Take a look at Amazon’s wish list for locating “HQ2” – its second headquarters – and it’s clear that San Jose checks the boxes:
A welcoming business climate? Got that. Highly educated workforce? In spades. Arts and culture? Allow me to show you our SoFA arts district and performance spaces rich with world-class artists.
In other words, submitting a response package to Amazon was really a no-brainer. This week, San Jose’s Office of Economic Development delivered a pitch for Amazon to locate its second headquarters in Northern California’s largest city. In it, we lay out space options in three areas of the city already designated for more jobs: Downtown and our emerging transit hubs, North San Jose and South San Jose.
Call it a game plan for growth, tailored to Amazon’s unique needs: At least 500,000 square feet of office space in the near term, with runway for up to 8 million square feet in the future. Add in amenities, strong transportation infrastructure, and an education system that pumps out thousands of skilled graduates every year, and we think San Jose stands a decent shot.
San Jose isn’t offering any special financial incentives, beyond what is available through the State of California and some local programs already available to any qualifying San Jose business. (For instance, the city’s Business Cooperation Program that can rebate a percentage of use tax for major out-of-state purchases; San Jose also administers the region’s Foreign Trade Zone, which can reduce, delay or eliminate duty payments on imported materiel.)

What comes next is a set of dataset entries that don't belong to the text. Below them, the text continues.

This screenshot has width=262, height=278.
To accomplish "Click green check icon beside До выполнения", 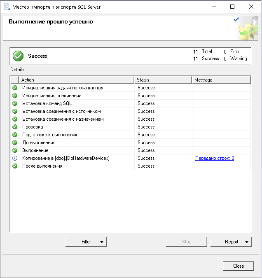I will point(15,143).
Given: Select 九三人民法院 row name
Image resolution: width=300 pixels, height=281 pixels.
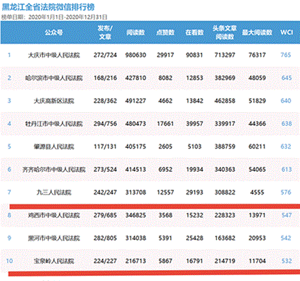Looking at the screenshot, I should coord(54,193).
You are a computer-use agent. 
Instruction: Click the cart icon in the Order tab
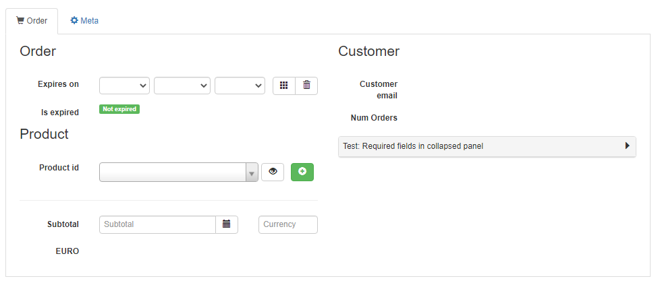pos(20,20)
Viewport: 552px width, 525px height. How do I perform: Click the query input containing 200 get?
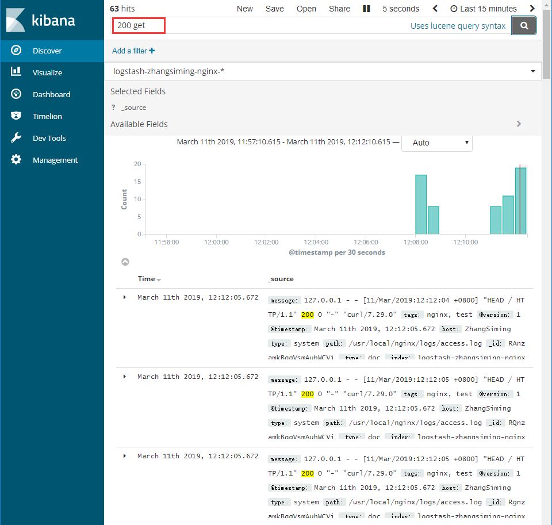tap(259, 26)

Instead, San Jose is promoting aspects of the city that money can’t buy: an innovative mindset, a creative and culturally diverse population, a get-things-done approach to real estate development.
Plus, the response gives the city a chance to show off aspects that don’t always get the attention they deserve, such as our trail system, arts scene and housing pipeline. Those are important elements that Amazon – and other employers – want to see when betting on a city’s ability to recruit their most important asset: talented workers.

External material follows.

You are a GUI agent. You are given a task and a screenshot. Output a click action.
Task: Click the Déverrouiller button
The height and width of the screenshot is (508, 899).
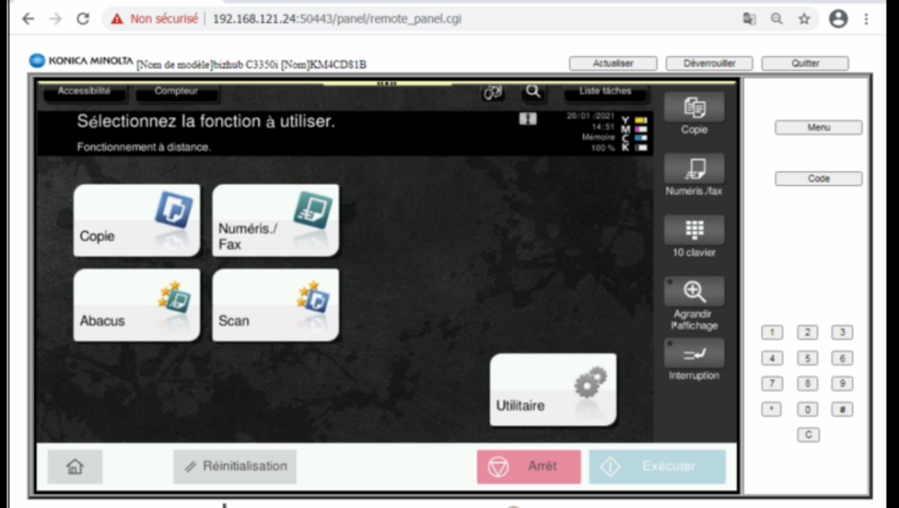pyautogui.click(x=708, y=63)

And when Amazonians need to head to Seattle? We’re got plenty of air service – up to 16 daily flights on Southwest, Delta and Alaska out of the super-efficient Mineta San Jose International Airport. Not to mention new nonstop service to places like London, Frankfurt, Beijing and Shanghai.
As for sites, San Jose is suggesting a path for Amazon to grow that uses existing office opportunities as well as future development plans, including several already entitled projects.

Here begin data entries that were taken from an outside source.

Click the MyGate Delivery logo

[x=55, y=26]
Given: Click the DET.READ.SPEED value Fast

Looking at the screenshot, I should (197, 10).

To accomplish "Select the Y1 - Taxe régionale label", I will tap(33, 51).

One takeaway from the exercise: San Jose has several ways to meet Amazon’s requirement, which might be surprising given how “built out” Silicon Valley can appear from a distance.
For instance, in Downtown, we’ve identified a cluster of historic buildings that are slated to undergo dramatic renovations into cutting-edge creative office space. But there’s a short-term shortage of existing office space in the core downtown. So staff also pinpoints the new Coleman Highline campus – a short walk from the Santa Clara Caltrain station – which has 357,000 square feet today and capacity for up to 1.5 million square feet. Future projects – mostly on existing parking lots – promise millions of square feet of additional capacity. BART’s arrival in a few years makes downtown the most well-served part of the Bay Area when it comes to transit, something Amazon and other companies are looking for.
But downtown isn’t the only play. A clutch of recently built office buildings in North San Jose, much of it concentrated north of Highway 237, provides ample space for a major headquarters requirement. There are also several exciting redevelopment projects along North First Street that would be perfect for a large user seeking to master-plan a collaborative campus. Examples include Boston Properties’ The Station on North First, with capacity for 1.6 million square feet; and Assembly, from developers SKS and ProspectHill, which can grow to 1.3 million square feet. South San Jose also contains plenty of employment capacity, a gorgeous natural setting and a reverse commute. The area boasts some of the most attractive commercial real estate prices in the Bay Area. In the near-term, Silver Creek Business Park offers a rare large campus opportunity that can be scaled up with nearby development sites.
Amazon’s best bet for its HQ2 may just be hiding in plain sight – right where so many giants have grown, Silicon Valley.